__EXERCISE BRIEF__:
Your answer should be one number: how many lines of the records hold the string "navigation".

__DATA LISTING__:

####################

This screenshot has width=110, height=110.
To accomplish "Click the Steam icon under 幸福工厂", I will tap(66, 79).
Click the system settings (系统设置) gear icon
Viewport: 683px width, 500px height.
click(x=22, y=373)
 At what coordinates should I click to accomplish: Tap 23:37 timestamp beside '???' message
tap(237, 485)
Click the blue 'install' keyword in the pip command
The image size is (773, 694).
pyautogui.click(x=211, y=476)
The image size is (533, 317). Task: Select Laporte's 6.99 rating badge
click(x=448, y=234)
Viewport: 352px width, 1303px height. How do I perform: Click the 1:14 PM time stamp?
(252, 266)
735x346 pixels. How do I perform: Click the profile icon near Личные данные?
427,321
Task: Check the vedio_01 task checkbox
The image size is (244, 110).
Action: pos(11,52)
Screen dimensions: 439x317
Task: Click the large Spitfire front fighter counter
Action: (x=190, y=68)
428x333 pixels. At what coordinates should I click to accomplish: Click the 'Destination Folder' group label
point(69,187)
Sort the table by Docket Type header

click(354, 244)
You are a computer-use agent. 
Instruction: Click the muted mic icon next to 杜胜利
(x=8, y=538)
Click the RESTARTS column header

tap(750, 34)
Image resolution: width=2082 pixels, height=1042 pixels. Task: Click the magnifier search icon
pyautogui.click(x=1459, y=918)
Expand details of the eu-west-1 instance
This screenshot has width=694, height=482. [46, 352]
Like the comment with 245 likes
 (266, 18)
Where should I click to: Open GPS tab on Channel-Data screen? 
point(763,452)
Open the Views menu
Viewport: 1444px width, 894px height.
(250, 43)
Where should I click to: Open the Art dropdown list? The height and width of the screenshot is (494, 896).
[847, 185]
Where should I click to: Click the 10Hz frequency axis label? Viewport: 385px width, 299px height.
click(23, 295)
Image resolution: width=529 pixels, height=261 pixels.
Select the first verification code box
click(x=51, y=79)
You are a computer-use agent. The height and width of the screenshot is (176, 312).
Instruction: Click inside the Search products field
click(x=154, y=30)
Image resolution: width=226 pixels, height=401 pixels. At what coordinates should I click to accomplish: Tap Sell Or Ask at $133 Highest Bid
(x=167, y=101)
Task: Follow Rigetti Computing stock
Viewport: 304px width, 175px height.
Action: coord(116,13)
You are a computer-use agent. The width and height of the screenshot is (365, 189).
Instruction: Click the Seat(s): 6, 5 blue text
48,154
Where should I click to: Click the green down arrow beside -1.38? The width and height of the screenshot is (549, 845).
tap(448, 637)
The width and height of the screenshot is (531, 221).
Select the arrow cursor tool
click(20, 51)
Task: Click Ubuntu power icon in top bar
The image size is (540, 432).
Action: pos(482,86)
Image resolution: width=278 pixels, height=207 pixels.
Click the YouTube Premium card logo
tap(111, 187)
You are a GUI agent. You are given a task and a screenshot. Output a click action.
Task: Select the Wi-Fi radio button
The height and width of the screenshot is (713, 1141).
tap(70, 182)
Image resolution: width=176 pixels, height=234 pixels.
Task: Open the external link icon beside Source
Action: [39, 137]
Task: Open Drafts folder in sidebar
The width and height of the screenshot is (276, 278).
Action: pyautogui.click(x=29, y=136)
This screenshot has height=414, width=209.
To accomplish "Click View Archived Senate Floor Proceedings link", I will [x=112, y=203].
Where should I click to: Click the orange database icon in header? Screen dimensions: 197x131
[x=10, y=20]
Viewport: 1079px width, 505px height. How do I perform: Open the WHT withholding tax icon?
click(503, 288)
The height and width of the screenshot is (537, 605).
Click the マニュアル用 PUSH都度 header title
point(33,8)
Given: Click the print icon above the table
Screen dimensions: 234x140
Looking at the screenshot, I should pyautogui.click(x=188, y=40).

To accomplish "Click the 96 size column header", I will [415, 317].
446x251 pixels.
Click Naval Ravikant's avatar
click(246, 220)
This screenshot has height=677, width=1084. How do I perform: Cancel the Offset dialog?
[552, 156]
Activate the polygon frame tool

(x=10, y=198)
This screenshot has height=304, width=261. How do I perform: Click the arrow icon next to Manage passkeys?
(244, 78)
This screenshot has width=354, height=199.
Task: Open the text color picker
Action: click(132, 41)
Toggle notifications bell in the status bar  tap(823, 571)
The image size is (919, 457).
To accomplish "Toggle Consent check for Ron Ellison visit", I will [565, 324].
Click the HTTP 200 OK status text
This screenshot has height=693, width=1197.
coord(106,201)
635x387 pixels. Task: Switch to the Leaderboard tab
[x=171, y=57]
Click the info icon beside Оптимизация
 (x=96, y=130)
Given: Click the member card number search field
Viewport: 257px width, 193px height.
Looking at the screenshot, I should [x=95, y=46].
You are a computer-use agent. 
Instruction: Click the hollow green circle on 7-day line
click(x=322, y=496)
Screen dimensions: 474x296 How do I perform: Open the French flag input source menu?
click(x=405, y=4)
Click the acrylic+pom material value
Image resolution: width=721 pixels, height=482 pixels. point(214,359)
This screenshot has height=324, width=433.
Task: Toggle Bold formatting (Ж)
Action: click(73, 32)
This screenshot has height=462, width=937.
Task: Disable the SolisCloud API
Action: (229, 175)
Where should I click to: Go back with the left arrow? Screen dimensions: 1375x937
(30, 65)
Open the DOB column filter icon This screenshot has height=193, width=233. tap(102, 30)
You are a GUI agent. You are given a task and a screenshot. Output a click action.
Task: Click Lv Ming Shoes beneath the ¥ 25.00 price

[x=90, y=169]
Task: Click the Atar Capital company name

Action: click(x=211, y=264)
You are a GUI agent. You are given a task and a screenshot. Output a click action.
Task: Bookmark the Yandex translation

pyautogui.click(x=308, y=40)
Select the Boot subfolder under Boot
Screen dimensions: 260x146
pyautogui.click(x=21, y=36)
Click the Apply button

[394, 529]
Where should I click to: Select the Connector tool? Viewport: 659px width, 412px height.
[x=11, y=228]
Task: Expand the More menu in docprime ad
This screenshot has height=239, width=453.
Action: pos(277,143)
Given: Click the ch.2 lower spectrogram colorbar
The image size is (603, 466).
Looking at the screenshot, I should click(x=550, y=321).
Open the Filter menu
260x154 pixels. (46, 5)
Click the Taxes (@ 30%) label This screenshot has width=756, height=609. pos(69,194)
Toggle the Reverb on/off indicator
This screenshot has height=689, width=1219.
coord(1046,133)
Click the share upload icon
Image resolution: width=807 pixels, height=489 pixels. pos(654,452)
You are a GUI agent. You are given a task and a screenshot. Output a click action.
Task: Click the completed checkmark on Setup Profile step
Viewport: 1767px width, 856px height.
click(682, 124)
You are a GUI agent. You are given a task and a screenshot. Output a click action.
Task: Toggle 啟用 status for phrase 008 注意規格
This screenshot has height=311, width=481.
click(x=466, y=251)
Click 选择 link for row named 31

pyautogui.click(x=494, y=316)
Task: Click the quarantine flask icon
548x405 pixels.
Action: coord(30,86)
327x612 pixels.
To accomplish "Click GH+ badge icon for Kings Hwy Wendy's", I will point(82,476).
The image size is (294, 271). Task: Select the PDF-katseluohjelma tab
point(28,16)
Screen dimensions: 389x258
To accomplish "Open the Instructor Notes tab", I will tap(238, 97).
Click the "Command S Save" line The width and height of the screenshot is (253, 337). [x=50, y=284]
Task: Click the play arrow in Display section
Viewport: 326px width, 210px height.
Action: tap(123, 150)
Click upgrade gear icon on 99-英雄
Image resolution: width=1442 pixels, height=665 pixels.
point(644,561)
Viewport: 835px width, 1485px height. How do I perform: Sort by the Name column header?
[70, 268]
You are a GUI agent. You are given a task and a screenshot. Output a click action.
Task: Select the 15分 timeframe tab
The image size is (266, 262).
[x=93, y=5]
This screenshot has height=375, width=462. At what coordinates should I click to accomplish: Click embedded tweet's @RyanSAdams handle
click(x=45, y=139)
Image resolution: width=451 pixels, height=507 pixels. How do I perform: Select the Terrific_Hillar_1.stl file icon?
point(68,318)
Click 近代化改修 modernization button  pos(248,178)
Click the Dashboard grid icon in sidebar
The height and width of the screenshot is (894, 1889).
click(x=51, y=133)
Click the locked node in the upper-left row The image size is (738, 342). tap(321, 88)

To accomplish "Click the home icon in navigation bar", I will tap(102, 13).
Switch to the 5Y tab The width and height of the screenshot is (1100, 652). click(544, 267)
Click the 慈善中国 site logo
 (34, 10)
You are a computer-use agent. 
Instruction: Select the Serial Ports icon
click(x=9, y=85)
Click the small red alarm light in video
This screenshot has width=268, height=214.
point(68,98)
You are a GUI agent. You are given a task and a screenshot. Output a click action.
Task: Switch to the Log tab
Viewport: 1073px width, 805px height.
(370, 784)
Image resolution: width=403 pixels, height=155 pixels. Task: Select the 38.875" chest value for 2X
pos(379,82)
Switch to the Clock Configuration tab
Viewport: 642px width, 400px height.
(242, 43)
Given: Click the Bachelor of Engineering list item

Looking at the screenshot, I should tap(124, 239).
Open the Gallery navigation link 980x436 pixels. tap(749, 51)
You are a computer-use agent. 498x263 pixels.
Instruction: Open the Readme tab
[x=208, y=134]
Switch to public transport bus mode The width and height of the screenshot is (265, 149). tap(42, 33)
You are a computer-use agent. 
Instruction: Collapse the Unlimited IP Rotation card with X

####################

__EXERCISE RESULT__:
2